DATA LINES:
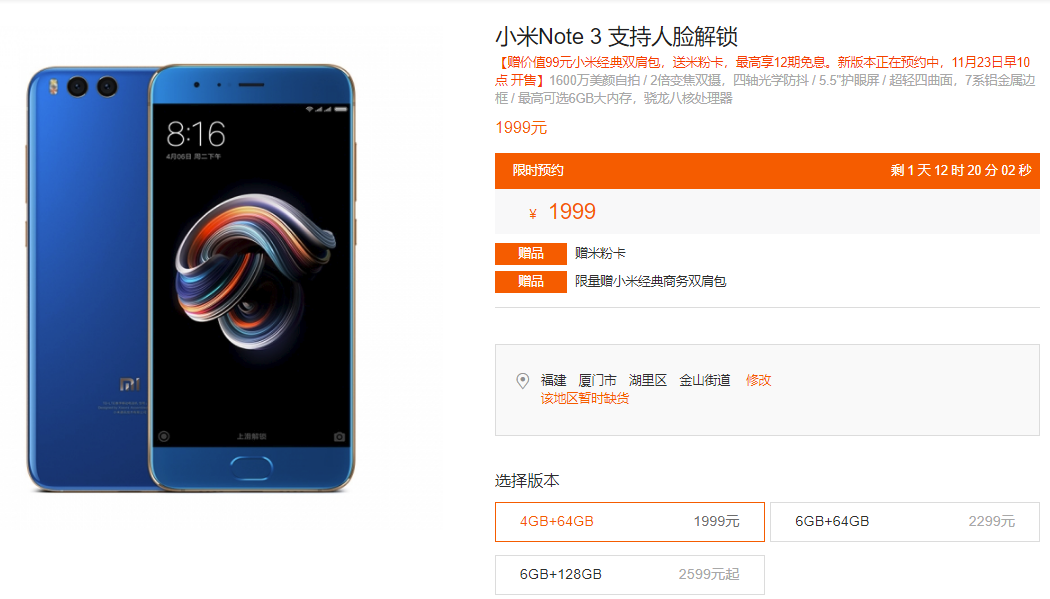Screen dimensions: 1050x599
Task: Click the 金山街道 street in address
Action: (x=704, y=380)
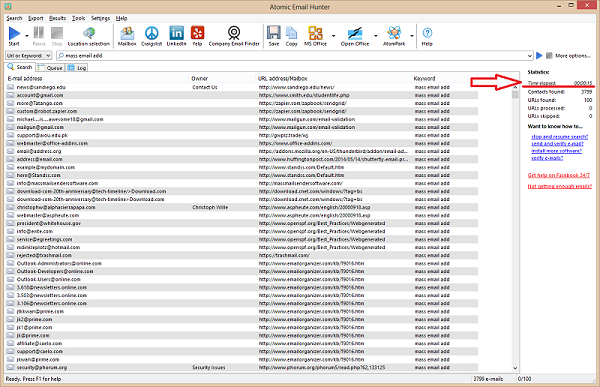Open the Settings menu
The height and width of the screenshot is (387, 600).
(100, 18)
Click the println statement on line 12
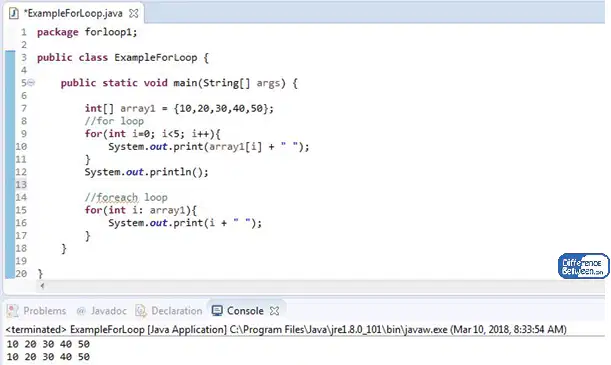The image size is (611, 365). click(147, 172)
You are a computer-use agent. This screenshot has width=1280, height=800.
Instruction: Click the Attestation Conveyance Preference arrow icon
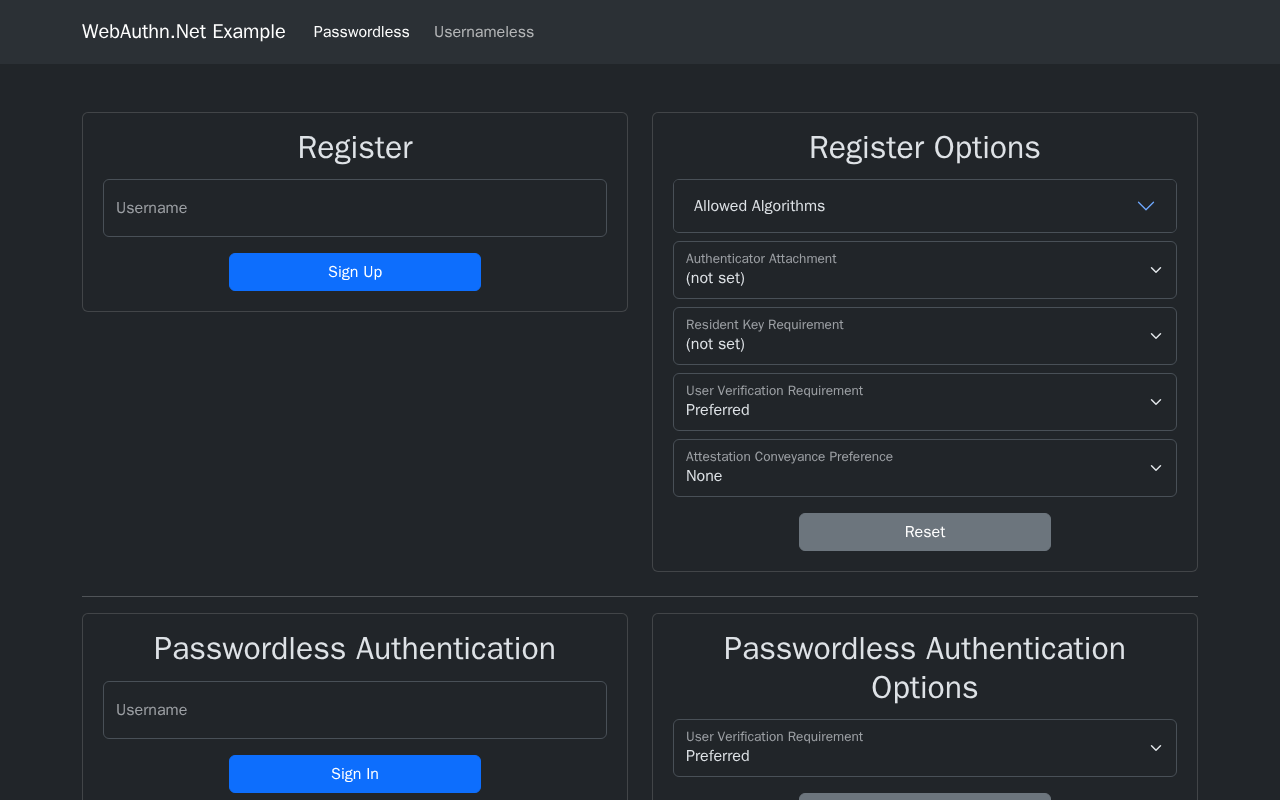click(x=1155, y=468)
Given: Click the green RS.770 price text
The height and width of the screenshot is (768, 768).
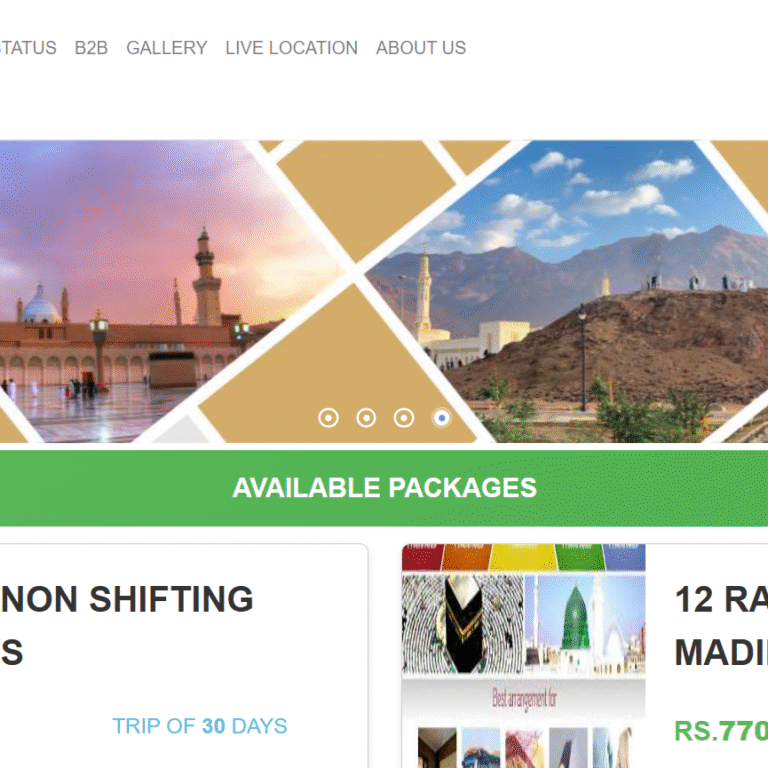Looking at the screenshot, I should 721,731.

...

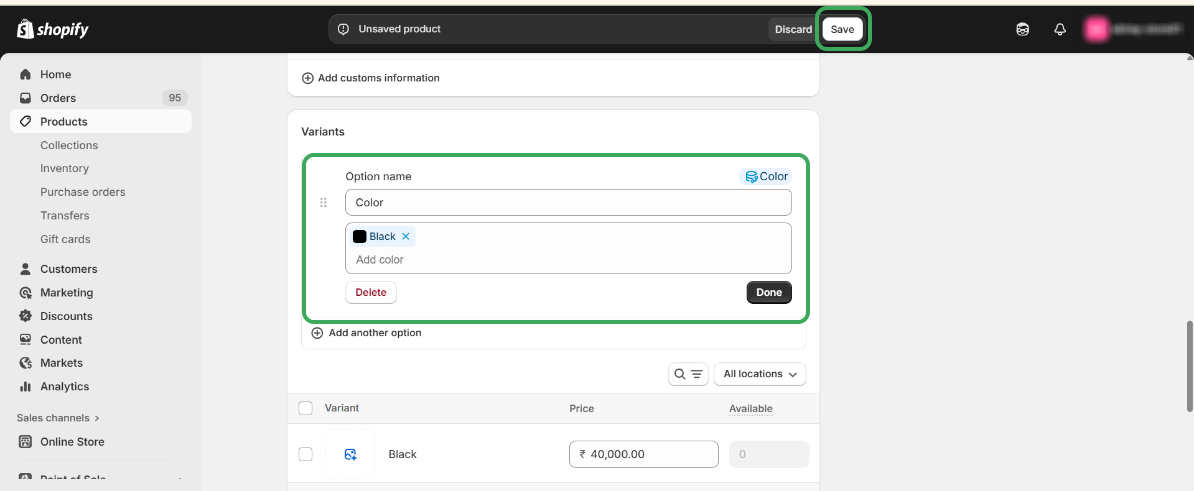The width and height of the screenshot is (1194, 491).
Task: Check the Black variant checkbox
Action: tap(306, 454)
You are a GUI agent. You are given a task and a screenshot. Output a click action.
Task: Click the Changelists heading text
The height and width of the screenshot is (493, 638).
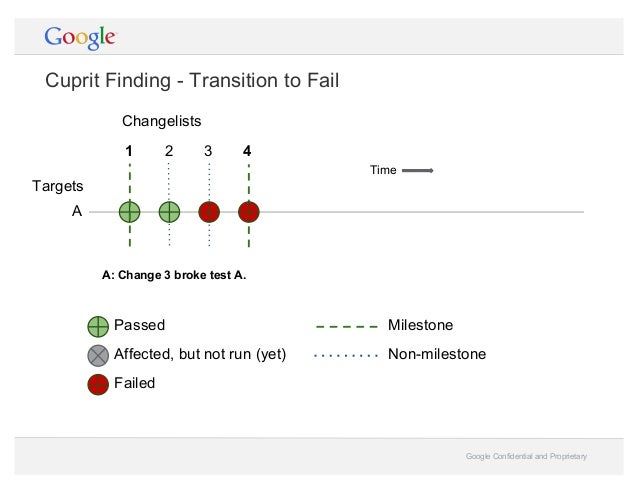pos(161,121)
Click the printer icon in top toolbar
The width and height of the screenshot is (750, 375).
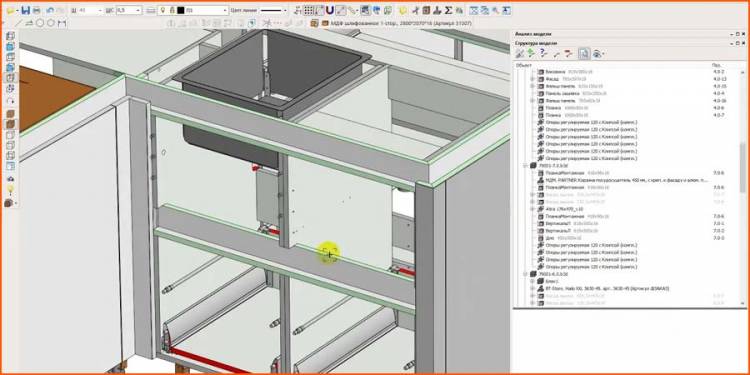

STATED GOAL:
Render the data lines from the one containing "Given: Click the green RS.770 price text" through the one containing "Looking at the screenshot, I should 721,731.", both included, as a JSON list of strings with one string per line, skipping blank lines. Leave the pictures out.

SOLUTION BELOW:
[
  "Given: Click the green RS.770 price text",
  "The height and width of the screenshot is (768, 768).",
  "Looking at the screenshot, I should 721,731."
]